# [Instructions to follow]
Copy out the material in full. Leave every line as it is.

# [Dataset records]
+ + + +
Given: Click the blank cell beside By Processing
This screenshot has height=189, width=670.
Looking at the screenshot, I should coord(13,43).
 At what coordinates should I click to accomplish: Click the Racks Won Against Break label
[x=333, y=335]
+ + + +
# [Solution]
Given: Click the blank cell beside By Processing
This screenshot has height=189, width=670.
Looking at the screenshot, I should coord(13,43).
 At what coordinates should I click to accomplish: Click the Racks Won Against Break label
[x=333, y=335]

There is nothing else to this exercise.